EXERCISE PROMPT
Return every line of the material below without changing anything.
══════
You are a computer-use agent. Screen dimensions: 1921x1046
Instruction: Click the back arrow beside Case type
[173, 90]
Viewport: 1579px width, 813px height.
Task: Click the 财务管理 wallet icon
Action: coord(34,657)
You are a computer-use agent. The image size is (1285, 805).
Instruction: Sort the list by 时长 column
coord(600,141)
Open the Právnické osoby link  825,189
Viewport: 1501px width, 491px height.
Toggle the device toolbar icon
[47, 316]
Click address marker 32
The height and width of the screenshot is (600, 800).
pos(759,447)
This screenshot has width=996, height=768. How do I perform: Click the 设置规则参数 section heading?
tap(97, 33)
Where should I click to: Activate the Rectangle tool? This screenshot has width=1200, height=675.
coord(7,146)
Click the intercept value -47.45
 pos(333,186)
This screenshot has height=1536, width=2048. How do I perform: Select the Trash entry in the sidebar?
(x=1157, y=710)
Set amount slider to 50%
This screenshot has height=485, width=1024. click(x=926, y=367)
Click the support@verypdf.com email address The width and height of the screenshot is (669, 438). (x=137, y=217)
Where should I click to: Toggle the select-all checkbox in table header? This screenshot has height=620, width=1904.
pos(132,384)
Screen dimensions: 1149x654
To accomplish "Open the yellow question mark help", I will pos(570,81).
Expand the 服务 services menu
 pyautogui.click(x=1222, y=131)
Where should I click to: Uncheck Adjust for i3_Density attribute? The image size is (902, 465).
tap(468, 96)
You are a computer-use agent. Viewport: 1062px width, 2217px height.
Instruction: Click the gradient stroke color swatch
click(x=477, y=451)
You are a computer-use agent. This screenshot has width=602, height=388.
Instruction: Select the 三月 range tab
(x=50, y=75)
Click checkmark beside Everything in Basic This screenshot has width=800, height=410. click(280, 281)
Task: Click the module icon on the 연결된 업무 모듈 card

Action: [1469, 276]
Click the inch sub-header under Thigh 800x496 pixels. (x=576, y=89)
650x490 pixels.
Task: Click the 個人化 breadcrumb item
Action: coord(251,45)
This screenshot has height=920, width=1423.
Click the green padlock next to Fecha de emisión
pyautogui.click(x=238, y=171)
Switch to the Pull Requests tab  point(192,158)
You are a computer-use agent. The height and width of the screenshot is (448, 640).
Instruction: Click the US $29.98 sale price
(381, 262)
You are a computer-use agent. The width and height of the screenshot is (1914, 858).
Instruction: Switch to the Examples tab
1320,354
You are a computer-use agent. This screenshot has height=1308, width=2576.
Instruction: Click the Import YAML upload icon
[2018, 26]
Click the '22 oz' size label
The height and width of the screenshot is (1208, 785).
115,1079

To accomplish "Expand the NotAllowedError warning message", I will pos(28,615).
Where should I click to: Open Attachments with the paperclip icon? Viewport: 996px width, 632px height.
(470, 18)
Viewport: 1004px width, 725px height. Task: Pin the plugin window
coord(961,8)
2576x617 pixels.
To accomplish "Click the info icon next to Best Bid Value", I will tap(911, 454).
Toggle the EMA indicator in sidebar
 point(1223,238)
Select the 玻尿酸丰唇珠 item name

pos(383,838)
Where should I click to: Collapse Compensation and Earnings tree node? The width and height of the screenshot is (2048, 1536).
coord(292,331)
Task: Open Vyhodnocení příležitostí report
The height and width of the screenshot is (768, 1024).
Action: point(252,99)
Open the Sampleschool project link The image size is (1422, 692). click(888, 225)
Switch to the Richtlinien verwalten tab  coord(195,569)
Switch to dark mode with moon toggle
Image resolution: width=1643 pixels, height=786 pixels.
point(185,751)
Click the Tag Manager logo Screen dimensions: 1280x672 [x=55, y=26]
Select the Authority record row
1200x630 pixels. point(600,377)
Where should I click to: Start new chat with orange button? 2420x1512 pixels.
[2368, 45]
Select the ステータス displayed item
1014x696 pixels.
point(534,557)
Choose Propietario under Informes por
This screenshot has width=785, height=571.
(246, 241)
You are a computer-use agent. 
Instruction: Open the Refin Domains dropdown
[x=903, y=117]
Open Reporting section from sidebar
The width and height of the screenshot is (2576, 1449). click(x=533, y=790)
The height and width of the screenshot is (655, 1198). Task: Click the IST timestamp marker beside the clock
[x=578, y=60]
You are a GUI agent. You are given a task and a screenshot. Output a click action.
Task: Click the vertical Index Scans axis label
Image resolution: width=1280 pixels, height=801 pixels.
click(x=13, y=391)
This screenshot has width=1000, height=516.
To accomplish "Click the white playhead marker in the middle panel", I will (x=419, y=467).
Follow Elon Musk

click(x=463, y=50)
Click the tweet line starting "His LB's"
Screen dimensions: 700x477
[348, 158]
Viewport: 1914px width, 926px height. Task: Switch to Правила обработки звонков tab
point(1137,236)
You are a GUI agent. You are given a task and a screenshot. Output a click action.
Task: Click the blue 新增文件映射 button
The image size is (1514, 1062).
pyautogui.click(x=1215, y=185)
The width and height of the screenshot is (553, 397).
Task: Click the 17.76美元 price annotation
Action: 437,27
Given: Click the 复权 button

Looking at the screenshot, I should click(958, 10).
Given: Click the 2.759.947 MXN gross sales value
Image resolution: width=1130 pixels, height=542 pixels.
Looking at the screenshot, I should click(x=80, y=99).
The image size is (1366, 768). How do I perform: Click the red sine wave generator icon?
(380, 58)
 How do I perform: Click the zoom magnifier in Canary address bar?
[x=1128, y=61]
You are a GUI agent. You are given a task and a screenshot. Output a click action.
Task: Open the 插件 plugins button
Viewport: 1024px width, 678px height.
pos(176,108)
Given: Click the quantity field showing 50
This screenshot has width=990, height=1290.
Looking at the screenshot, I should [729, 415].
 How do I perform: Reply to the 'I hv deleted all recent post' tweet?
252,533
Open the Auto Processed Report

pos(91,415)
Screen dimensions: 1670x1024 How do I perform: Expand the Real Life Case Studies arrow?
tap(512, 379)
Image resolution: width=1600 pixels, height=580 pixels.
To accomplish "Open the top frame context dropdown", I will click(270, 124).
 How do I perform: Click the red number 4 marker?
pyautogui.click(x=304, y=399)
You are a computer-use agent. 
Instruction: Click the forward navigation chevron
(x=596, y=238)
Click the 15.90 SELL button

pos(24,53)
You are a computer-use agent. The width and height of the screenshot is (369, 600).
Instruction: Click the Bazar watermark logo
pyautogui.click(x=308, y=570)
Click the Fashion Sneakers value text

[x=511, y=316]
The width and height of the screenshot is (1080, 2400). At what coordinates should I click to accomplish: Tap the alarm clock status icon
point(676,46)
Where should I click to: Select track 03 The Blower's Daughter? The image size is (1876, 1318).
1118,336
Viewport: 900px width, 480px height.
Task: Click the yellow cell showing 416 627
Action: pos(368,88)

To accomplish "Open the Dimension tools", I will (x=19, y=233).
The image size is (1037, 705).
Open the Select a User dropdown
══════
SOLVED EXERCISE
You are a computer-use agent. Screen dimensions: 1921x1046
Instruction: Click the back arrow beside Case type
[173, 90]
Viewport: 1579px width, 813px height.
Task: Click the 财务管理 wallet icon
Action: coord(34,657)
You are a computer-use agent. The image size is (1285, 805).
Instruction: Sort the list by 时长 column
coord(600,141)
Open the Právnické osoby link  825,189
Viewport: 1501px width, 491px height.
Toggle the device toolbar icon
[47, 316]
Click address marker 32
The height and width of the screenshot is (600, 800).
pos(759,447)
This screenshot has width=996, height=768. How do I perform: Click the 设置规则参数 section heading?
tap(97, 33)
Where should I click to: Activate the Rectangle tool? This screenshot has width=1200, height=675.
coord(7,146)
Click the intercept value -47.45
 pos(333,186)
This screenshot has height=1536, width=2048. How do I perform: Select the Trash entry in the sidebar?
(x=1157, y=710)
Set amount slider to 50%
This screenshot has height=485, width=1024. click(x=926, y=367)
Click the support@verypdf.com email address The width and height of the screenshot is (669, 438). (x=137, y=217)
Where should I click to: Toggle the select-all checkbox in table header? This screenshot has height=620, width=1904.
pos(132,384)
Screen dimensions: 1149x654
To accomplish "Open the yellow question mark help", I will pos(570,81).
Expand the 服务 services menu
 pyautogui.click(x=1222, y=131)
Where should I click to: Uncheck Adjust for i3_Density attribute? The image size is (902, 465).
tap(468, 96)
You are a computer-use agent. Viewport: 1062px width, 2217px height.
Instruction: Click the gradient stroke color swatch
click(x=477, y=451)
You are a computer-use agent. This screenshot has width=602, height=388.
Instruction: Select the 三月 range tab
(x=50, y=75)
Click checkmark beside Everything in Basic This screenshot has width=800, height=410. click(280, 281)
Task: Click the module icon on the 연결된 업무 모듈 card

Action: [1469, 276]
Click the inch sub-header under Thigh 800x496 pixels. (x=576, y=89)
650x490 pixels.
Task: Click the 個人化 breadcrumb item
Action: coord(251,45)
This screenshot has height=920, width=1423.
Click the green padlock next to Fecha de emisión
pyautogui.click(x=238, y=171)
Switch to the Pull Requests tab  point(192,158)
You are a computer-use agent. The height and width of the screenshot is (448, 640).
Instruction: Click the US $29.98 sale price
(381, 262)
You are a computer-use agent. The width and height of the screenshot is (1914, 858).
Instruction: Switch to the Examples tab
1320,354
You are a computer-use agent. This screenshot has height=1308, width=2576.
Instruction: Click the Import YAML upload icon
[2018, 26]
Click the '22 oz' size label
The height and width of the screenshot is (1208, 785).
115,1079

To accomplish "Expand the NotAllowedError warning message", I will pos(28,615).
Where should I click to: Open Attachments with the paperclip icon? Viewport: 996px width, 632px height.
(470, 18)
Viewport: 1004px width, 725px height. Task: Pin the plugin window
coord(961,8)
2576x617 pixels.
To accomplish "Click the info icon next to Best Bid Value", I will tap(911, 454).
Toggle the EMA indicator in sidebar
 point(1223,238)
Select the 玻尿酸丰唇珠 item name

pos(383,838)
Where should I click to: Collapse Compensation and Earnings tree node? The width and height of the screenshot is (2048, 1536).
coord(292,331)
Task: Open Vyhodnocení příležitostí report
The height and width of the screenshot is (768, 1024).
Action: point(252,99)
Open the Sampleschool project link The image size is (1422, 692). click(888, 225)
Switch to the Richtlinien verwalten tab  coord(195,569)
Switch to dark mode with moon toggle
Image resolution: width=1643 pixels, height=786 pixels.
point(185,751)
Click the Tag Manager logo Screen dimensions: 1280x672 [x=55, y=26]
Select the Authority record row
1200x630 pixels. point(600,377)
Where should I click to: Start new chat with orange button? 2420x1512 pixels.
[2368, 45]
Select the ステータス displayed item
1014x696 pixels.
point(534,557)
Choose Propietario under Informes por
This screenshot has width=785, height=571.
(246, 241)
You are a computer-use agent. 
Instruction: Open the Refin Domains dropdown
[x=903, y=117]
Open Reporting section from sidebar
The width and height of the screenshot is (2576, 1449). click(x=533, y=790)
The height and width of the screenshot is (655, 1198). Task: Click the IST timestamp marker beside the clock
[x=578, y=60]
You are a GUI agent. You are given a task and a screenshot. Output a click action.
Task: Click the vertical Index Scans axis label
Image resolution: width=1280 pixels, height=801 pixels.
click(x=13, y=391)
This screenshot has width=1000, height=516.
To accomplish "Click the white playhead marker in the middle panel", I will (x=419, y=467).
Follow Elon Musk

click(x=463, y=50)
Click the tweet line starting "His LB's"
Screen dimensions: 700x477
[348, 158]
Viewport: 1914px width, 926px height. Task: Switch to Правила обработки звонков tab
point(1137,236)
You are a GUI agent. You are given a task and a screenshot. Output a click action.
Task: Click the blue 新增文件映射 button
The image size is (1514, 1062).
pyautogui.click(x=1215, y=185)
The width and height of the screenshot is (553, 397).
Task: Click the 17.76美元 price annotation
Action: 437,27
Given: Click the 复权 button

Looking at the screenshot, I should click(958, 10).
Given: Click the 2.759.947 MXN gross sales value
Image resolution: width=1130 pixels, height=542 pixels.
Looking at the screenshot, I should click(x=80, y=99).
The image size is (1366, 768). How do I perform: Click the red sine wave generator icon?
(380, 58)
 How do I perform: Click the zoom magnifier in Canary address bar?
[x=1128, y=61]
You are a GUI agent. You are given a task and a screenshot. Output a click action.
Task: Open the 插件 plugins button
Viewport: 1024px width, 678px height.
pos(176,108)
Given: Click the quantity field showing 50
This screenshot has width=990, height=1290.
Looking at the screenshot, I should [729, 415].
 How do I perform: Reply to the 'I hv deleted all recent post' tweet?
252,533
Open the Auto Processed Report

pos(91,415)
Screen dimensions: 1670x1024 How do I perform: Expand the Real Life Case Studies arrow?
tap(512, 379)
Image resolution: width=1600 pixels, height=580 pixels.
To accomplish "Open the top frame context dropdown", I will click(270, 124).
 How do I perform: Click the red number 4 marker?
pyautogui.click(x=304, y=399)
You are a computer-use agent. 
Instruction: Click the forward navigation chevron
(x=596, y=238)
Click the 15.90 SELL button

pos(24,53)
You are a computer-use agent. The width and height of the screenshot is (369, 600).
Instruction: Click the Bazar watermark logo
pyautogui.click(x=308, y=570)
Click the Fashion Sneakers value text

[x=511, y=316]
The width and height of the screenshot is (1080, 2400). At what coordinates should I click to accomplish: Tap the alarm clock status icon
point(676,46)
Where should I click to: Select track 03 The Blower's Daughter? The image size is (1876, 1318).
1118,336
Viewport: 900px width, 480px height.
Task: Click the yellow cell showing 416 627
Action: pos(368,88)

To accomplish "Open the Dimension tools", I will (x=19, y=233).
The image size is (1037, 705).
Open the Select a User dropdown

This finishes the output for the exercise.